About this exercise: All that is needed is the lines from the one containing "Given: Expand the Modify Search section" through the end of the listing, printed exactly, with no pictures among them.
+++ Data for processing +++
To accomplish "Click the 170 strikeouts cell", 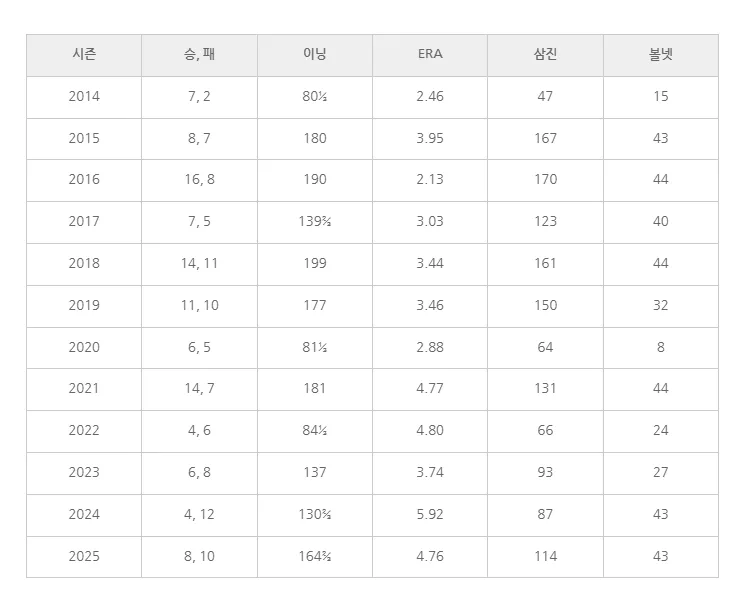I will 545,180.
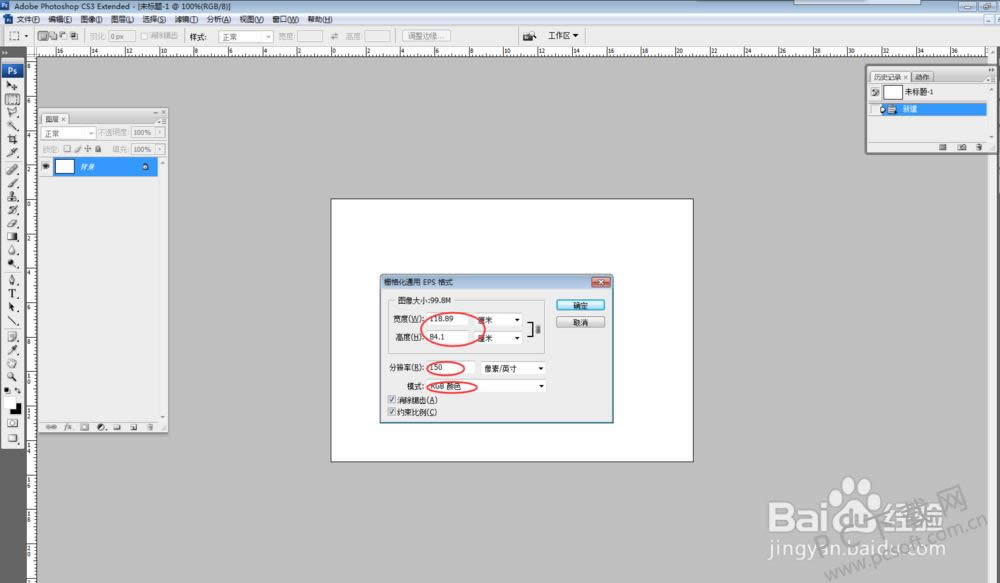Select the Move tool in the toolbox
Screen dimensions: 1000x583
point(13,86)
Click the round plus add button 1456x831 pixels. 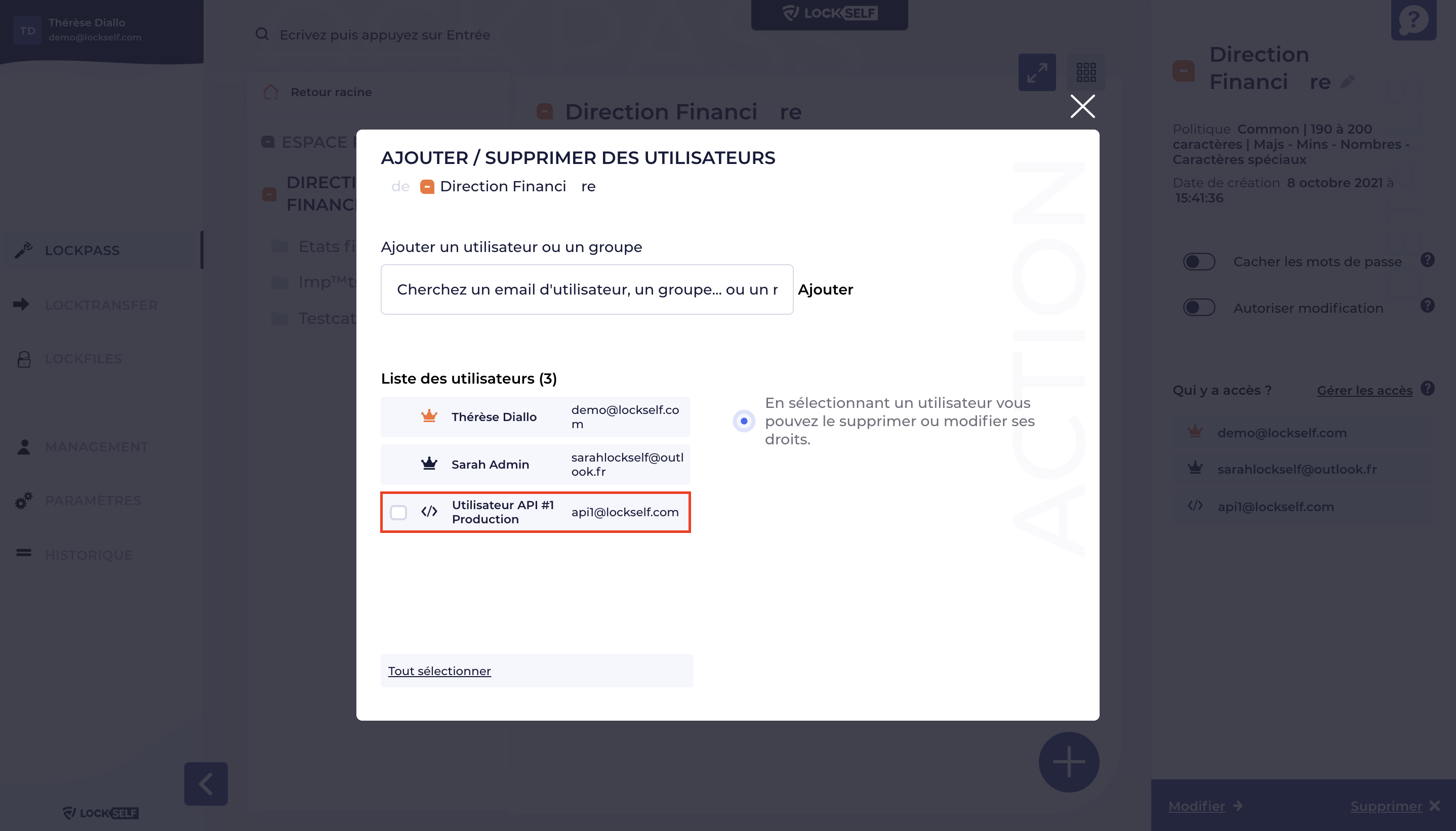1068,761
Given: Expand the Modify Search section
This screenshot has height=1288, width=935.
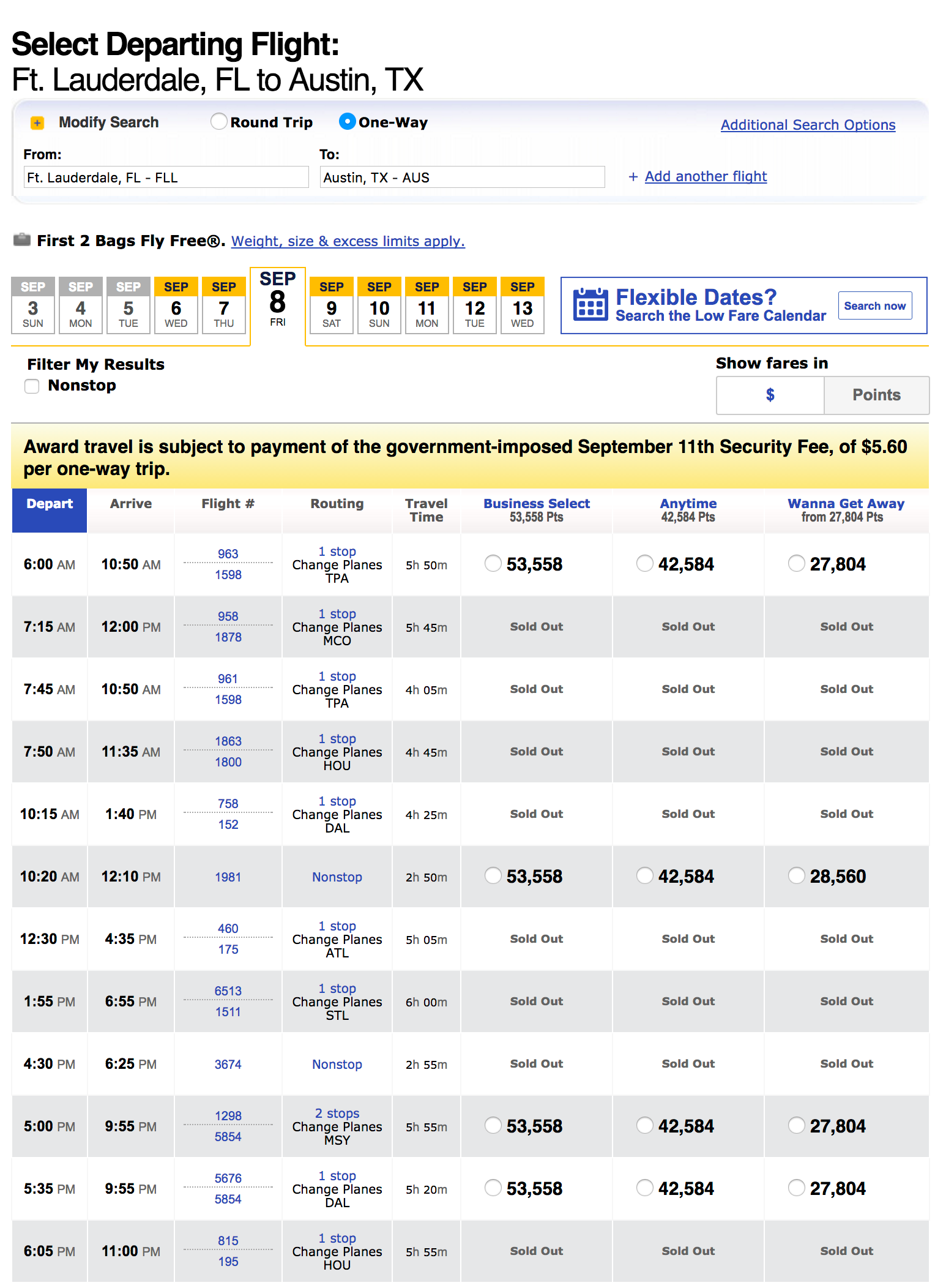Looking at the screenshot, I should tap(108, 122).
+++
Answer to the exercise:
Given: Expand the Modify Search section
This screenshot has height=1288, width=935.
Looking at the screenshot, I should tap(108, 122).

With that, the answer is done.